Update the entries, starting at the top and stopping after the line with "pyautogui.click(x=82, y=253)". Replace "menu bar" with "toolbar" and leave everything else the same.
-- Begin --
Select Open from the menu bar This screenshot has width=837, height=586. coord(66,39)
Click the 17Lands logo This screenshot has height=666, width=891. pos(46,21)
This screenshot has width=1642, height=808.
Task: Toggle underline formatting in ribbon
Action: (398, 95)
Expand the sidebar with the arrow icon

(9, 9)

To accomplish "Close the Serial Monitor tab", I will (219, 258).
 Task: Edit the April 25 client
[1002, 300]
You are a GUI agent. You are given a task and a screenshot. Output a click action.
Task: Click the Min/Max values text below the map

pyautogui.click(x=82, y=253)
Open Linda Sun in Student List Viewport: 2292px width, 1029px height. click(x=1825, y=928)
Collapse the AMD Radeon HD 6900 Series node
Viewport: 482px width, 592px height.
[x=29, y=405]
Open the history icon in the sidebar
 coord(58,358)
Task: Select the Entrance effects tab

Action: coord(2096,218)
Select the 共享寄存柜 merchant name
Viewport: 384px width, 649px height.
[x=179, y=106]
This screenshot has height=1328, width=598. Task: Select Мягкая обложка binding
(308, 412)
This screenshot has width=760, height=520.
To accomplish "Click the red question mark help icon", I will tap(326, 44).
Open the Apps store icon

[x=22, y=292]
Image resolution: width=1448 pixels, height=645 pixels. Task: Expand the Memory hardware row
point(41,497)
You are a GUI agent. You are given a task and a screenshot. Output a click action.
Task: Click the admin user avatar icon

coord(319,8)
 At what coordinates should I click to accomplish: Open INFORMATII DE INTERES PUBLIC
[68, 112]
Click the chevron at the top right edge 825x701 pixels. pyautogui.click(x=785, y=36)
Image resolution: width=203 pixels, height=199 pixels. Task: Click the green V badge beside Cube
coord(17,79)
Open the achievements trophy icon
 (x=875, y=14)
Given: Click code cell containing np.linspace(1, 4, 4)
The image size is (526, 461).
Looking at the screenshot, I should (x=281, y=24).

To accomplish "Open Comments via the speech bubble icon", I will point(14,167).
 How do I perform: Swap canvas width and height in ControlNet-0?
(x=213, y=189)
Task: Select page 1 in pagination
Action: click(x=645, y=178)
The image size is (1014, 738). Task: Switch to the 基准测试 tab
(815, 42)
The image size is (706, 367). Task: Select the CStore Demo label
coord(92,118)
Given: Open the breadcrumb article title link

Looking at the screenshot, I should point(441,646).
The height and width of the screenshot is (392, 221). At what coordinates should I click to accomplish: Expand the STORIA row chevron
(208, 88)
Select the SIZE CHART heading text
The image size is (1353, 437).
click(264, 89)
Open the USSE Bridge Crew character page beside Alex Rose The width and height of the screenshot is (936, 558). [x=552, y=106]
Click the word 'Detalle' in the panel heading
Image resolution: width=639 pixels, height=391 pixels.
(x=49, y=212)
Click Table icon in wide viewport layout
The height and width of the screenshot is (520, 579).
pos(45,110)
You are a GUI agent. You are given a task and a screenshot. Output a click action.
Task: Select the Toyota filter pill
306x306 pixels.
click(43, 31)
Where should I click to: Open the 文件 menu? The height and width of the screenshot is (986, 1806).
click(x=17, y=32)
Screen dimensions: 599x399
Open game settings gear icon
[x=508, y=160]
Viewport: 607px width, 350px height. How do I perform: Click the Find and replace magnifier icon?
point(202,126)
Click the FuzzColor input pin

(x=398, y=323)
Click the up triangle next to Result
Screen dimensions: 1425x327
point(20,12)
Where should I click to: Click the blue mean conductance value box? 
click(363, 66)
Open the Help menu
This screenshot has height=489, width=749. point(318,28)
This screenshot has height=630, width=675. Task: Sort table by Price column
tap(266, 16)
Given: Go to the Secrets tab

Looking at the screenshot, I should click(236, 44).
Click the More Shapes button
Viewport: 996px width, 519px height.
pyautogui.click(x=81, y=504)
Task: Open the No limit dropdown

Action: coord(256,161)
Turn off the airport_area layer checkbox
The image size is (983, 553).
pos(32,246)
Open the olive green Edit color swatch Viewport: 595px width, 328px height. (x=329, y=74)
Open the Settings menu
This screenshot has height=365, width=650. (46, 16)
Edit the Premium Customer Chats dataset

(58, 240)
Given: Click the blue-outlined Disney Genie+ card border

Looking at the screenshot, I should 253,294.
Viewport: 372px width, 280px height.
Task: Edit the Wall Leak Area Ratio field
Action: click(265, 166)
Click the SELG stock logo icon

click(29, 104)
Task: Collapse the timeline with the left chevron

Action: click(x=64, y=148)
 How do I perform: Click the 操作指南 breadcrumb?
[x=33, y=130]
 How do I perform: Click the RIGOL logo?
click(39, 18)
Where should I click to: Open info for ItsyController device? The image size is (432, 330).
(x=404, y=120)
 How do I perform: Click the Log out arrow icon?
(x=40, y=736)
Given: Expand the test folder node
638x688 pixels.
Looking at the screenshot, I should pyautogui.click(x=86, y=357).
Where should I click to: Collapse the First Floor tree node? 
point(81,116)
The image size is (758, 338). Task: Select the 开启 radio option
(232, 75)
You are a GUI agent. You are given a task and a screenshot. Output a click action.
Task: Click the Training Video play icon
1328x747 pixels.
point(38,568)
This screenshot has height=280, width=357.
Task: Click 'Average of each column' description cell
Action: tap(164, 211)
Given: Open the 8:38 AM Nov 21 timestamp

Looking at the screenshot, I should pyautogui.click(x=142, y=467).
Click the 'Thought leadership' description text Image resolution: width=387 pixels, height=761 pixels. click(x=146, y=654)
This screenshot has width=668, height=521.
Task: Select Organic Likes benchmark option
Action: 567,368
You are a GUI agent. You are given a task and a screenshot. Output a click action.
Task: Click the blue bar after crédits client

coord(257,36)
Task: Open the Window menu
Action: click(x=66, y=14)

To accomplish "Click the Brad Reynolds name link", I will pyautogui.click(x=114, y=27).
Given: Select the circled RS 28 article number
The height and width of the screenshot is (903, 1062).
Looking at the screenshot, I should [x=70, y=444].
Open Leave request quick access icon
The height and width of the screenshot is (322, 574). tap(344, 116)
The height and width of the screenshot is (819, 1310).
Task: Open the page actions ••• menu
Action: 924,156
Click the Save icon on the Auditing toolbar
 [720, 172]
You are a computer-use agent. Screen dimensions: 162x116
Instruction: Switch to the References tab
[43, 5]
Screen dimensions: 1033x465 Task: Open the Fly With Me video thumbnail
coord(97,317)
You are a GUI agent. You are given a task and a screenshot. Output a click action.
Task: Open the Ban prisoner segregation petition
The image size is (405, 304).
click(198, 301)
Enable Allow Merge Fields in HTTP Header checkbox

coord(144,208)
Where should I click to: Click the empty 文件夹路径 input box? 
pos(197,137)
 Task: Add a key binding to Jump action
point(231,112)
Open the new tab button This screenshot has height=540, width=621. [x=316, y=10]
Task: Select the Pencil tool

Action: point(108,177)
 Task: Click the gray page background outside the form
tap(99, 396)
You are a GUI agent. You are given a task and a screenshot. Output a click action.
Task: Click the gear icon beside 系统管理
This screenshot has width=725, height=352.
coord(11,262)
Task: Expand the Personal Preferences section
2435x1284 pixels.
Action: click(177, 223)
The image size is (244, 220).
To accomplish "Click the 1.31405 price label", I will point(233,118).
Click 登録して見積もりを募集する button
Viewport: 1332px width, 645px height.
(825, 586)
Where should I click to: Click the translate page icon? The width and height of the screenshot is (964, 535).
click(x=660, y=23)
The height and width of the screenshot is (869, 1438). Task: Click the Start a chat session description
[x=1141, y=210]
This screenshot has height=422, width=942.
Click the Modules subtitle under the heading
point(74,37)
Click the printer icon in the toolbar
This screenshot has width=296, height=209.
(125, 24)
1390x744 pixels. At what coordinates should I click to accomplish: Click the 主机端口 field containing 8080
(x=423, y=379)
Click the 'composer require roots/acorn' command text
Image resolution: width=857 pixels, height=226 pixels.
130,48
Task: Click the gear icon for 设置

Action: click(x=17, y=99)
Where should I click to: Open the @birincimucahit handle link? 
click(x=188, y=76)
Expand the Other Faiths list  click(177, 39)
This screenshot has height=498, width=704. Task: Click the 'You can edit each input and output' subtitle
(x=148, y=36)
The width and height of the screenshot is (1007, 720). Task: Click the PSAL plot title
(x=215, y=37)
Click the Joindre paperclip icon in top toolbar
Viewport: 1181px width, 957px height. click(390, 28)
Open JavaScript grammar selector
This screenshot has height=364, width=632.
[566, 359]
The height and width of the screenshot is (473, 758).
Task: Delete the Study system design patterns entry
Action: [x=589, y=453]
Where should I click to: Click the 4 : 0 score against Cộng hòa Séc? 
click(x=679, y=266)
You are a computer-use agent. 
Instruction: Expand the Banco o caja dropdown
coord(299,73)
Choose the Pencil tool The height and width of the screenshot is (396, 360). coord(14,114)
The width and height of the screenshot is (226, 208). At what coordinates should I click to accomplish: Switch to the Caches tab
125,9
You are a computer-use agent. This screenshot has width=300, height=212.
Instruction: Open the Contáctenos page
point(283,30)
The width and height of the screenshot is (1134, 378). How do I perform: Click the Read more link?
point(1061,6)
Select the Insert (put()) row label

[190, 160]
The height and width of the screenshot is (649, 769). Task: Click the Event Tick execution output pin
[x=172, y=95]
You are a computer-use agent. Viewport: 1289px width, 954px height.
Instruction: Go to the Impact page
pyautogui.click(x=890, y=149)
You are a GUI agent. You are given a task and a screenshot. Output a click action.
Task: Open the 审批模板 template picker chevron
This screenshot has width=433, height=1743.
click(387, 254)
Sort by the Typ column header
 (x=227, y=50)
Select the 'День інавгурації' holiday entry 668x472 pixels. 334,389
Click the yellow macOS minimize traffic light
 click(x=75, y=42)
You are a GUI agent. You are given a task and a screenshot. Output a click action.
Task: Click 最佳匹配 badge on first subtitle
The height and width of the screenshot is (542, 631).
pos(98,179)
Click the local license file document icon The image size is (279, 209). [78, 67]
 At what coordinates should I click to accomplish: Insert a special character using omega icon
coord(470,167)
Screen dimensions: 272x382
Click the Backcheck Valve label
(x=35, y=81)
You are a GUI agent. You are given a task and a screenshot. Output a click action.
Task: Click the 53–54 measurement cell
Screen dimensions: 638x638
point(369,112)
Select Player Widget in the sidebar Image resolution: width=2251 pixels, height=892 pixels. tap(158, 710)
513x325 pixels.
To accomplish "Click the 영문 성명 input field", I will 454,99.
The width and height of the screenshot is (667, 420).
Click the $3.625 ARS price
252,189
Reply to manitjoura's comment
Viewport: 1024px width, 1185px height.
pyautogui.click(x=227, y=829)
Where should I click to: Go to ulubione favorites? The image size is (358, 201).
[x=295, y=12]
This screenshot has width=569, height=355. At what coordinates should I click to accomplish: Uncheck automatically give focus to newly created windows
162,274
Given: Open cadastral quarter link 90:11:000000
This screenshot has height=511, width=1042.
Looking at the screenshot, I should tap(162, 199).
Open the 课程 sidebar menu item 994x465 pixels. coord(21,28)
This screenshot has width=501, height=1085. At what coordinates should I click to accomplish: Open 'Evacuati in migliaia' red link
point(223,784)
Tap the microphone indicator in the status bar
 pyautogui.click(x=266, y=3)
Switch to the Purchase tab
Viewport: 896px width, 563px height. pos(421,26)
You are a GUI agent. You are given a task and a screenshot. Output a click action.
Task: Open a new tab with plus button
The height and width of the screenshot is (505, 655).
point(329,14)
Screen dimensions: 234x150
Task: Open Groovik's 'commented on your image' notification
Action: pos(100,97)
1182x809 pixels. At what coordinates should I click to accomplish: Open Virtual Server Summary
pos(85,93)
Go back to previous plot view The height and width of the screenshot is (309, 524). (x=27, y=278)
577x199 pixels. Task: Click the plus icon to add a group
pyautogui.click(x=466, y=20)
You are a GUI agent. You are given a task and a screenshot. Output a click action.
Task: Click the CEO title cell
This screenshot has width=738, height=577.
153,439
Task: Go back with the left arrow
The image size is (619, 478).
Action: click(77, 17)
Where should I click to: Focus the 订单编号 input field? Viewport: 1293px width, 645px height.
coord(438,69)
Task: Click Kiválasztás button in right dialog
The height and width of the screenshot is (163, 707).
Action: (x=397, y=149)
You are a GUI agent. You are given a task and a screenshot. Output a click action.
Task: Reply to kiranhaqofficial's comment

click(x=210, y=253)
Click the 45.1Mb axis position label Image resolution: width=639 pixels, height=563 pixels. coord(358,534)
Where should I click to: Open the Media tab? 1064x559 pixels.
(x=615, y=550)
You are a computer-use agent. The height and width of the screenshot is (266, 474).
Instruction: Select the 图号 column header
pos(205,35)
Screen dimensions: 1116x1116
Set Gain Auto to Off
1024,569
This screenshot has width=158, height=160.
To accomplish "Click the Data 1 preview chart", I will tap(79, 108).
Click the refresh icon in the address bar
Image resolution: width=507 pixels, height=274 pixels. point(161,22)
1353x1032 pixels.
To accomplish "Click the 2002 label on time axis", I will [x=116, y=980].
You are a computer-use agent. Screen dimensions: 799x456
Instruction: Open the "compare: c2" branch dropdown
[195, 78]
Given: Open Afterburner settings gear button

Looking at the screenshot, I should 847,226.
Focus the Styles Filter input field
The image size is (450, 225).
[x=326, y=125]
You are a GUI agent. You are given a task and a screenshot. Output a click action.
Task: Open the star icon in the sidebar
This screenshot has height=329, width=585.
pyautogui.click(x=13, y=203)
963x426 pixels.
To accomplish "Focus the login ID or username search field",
-- End --
Exercise response
Select Open from the toolbar This screenshot has width=837, height=586. coord(66,39)
Click the 17Lands logo This screenshot has height=666, width=891. pos(46,21)
This screenshot has width=1642, height=808.
Task: Toggle underline formatting in ribbon
Action: (398, 95)
Expand the sidebar with the arrow icon

(9, 9)

To accomplish "Close the Serial Monitor tab", I will (219, 258).
 Task: Edit the April 25 client
[1002, 300]
You are a GUI agent. You are given a task and a screenshot. Output a click action.
Task: Click the Min/Max values text below the map

pyautogui.click(x=82, y=253)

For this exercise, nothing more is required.